Teaching a puppy to walk at” heel” is not the first step. Teaching a puppy to “walk with a leash on” is the first step. What does that mean?

You bring home a new puppy and your first concern is housetraining. You take your puppy outside and onto the grass close to your house or in your back yard, preferably a fenced-in backyard, and your puppy starts learning to urinate and defecate outside. Then your puppy follows you back into the house. That’s all good. Then the day comes when it’s time to put on a collar and leash. Even though I believe it’s best to start with a leash within the first few days of bringing your puppy home, that is not the way the story always goes as told to me by pet parents.

Let’s put aside, for now, the probability of your puppy biting on the leash. Not every puppy will happily cooperate with being walked on a leash. This isn’t even about collar vs harness. We’re only talking about using a leash

Here are some examples of what might happen. You attach a leash and…

  1. The puppy won’t move.
  2. The puppy sits down
  3. The puppy goes the other way
  4. The puppy rolls over.

So, you pick the puppy up and go to the door. Now the puppy…

  1. Won’t go through the door to go outside.
  2. Backs away from the door to run further into the house.

So, you pick the puppy up and put him outside.
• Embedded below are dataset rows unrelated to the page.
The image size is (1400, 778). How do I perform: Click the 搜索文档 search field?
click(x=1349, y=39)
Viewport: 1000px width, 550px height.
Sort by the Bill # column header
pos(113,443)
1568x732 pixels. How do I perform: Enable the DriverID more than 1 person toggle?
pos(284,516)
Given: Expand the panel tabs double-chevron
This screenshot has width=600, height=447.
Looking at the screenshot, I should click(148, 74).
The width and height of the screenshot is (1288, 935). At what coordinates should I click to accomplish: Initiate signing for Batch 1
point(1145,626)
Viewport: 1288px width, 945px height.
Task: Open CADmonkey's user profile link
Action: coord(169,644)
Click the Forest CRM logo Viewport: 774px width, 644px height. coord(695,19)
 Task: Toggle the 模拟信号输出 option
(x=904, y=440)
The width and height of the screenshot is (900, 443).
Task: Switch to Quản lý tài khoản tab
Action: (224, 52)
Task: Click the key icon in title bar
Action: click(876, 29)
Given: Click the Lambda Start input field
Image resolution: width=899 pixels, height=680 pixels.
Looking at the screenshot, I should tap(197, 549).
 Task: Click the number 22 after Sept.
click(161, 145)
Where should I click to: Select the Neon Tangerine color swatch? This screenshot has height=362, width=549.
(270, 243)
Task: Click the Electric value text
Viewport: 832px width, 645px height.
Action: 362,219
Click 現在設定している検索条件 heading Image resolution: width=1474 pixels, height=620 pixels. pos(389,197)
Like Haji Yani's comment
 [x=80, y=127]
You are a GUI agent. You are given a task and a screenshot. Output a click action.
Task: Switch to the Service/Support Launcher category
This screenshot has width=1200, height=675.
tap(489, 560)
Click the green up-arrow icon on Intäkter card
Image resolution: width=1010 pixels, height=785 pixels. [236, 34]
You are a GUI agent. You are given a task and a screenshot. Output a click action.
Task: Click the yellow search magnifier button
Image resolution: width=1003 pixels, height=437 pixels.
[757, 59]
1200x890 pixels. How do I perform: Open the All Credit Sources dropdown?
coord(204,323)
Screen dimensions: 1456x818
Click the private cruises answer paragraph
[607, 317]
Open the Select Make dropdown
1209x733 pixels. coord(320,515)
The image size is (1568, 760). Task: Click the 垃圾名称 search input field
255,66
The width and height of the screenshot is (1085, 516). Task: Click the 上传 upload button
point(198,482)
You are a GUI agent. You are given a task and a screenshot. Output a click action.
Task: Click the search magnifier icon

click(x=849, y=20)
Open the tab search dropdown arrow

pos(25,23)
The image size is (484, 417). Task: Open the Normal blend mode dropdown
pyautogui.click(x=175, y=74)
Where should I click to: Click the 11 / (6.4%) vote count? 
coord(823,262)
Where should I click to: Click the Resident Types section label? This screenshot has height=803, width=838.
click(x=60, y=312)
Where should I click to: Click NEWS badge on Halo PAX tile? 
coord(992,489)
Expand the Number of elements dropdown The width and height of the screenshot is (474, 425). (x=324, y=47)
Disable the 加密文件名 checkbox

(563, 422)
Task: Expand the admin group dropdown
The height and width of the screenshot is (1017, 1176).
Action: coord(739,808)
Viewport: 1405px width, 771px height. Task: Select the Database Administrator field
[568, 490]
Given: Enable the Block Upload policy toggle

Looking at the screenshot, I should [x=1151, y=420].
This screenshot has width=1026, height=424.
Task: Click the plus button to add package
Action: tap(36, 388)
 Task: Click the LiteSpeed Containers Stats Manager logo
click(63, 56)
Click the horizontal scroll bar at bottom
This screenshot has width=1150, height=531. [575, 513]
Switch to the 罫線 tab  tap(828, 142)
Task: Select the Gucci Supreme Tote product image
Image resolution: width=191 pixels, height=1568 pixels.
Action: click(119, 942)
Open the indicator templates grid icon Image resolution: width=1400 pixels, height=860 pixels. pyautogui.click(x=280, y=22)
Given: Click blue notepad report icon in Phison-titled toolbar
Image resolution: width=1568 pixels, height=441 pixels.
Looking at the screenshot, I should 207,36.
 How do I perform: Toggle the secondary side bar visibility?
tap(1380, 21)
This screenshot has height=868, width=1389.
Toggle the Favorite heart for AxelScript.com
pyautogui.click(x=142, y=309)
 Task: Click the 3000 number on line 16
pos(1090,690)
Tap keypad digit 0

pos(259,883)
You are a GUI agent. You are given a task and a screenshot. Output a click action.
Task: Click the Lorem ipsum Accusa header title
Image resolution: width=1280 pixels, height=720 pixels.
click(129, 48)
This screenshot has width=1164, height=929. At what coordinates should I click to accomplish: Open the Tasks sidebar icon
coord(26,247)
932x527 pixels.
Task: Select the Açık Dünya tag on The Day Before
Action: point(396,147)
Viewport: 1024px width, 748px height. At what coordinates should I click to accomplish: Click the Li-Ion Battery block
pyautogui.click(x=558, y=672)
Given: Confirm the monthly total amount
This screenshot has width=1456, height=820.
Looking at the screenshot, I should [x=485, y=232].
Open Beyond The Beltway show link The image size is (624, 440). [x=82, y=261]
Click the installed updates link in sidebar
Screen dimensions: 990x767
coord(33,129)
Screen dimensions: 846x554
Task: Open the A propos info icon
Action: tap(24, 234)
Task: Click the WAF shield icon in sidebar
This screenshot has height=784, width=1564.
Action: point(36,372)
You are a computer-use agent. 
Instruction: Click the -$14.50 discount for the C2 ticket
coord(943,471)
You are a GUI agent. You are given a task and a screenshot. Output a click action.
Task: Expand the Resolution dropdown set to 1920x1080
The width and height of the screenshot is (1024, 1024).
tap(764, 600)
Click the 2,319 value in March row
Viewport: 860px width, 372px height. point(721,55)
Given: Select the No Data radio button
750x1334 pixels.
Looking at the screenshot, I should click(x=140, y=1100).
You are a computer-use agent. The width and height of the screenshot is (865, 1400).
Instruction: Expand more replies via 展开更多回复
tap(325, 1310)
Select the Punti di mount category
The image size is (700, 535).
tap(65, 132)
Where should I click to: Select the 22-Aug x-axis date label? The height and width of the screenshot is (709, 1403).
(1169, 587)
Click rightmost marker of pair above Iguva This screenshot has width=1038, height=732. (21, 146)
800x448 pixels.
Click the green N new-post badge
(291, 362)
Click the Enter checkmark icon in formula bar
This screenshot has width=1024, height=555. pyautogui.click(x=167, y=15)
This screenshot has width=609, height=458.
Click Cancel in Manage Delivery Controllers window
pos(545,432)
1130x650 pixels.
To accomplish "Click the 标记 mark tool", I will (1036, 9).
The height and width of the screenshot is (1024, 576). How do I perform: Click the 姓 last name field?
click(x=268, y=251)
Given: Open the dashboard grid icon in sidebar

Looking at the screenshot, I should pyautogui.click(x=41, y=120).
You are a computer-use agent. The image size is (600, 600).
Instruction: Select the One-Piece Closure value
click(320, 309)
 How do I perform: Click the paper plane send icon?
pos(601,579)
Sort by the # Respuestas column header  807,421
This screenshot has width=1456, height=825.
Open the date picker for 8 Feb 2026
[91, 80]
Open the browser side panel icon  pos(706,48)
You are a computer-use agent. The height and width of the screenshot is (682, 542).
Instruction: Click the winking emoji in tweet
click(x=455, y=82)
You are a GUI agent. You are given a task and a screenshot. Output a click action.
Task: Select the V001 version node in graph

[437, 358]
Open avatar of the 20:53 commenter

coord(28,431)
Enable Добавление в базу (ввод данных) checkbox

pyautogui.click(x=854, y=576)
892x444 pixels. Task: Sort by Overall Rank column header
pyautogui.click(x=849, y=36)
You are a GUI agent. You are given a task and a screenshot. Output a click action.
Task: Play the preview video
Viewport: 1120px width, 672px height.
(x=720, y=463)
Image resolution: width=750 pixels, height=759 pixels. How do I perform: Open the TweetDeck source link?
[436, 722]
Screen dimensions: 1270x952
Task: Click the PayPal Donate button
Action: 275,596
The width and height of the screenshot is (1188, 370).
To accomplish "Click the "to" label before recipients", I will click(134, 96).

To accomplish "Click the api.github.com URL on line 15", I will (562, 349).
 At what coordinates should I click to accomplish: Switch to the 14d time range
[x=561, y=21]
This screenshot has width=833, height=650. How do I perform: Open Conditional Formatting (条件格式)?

Now the puppy…

  1. Lies down in the grass.
  2. Refuses to walk at all, not even on the sidewalk or driveway in front of your home.

So, what should you do?  

  1. Start by putting a leash on your puppy indoors and letting him drag it around while playing fetch or ball or anything else that interests him.
  2. If he likes a particular toy, hold it in your hand in front of him and let him follow you around.
  3. Pick up the leash handle and repeat step 2.
  4. Guide your puppy by following him a short distance the way he wants to go, and then let him follow you.
  5. When your puppy is in a secure area away from the door, open the door and leave it open.
  6. Making sure your puppy is secure on his leash, repeat step 3 then step 2, through the door.
  7. Once outside, play for a few minutes and come back inside.
  8. Repeat several times until your puppy is comfortable with this process of going through the open door.
  9. With the door closed, keep your puppy’s attention with a toy, and open the door. The quicker you open the door, the more successful. Opening the door slowly will only bring more attention to it. With toy in hand, lead your puppy out through the door.

Reverse and repeat until the puppy is comfortable with going in and out of the door.

It’s always easier to teach a puppy to walk on a leash if you’re on the driveway or area away from grass. The grass is a huge distraction and at the beginning of training, it works better to avoid it.

Many puppies will not walk away from the house. Carry your puppy a short distance away from your house and try letting him walk home. Use a toy or even bending down and calling him or waving your fingers to encourage him to come to you as you begin to back up. Once your puppy is easily able to walk home a few times, begin passing your home and continue down the street. When he stops, and won’t go further, or within a reasonable distance, turn and have him walk home again.

Not all of these steps need to be done in a series at the same training session. Practice parts of the walking on leash process individually until the puppy is comfortable with that part of it. Then move on to the next step.

If your puppy is biting the leash, take the leash off your puppy and try a Bitter Spray biting/chewing deterrent on the leash. Never spray it at your puppy.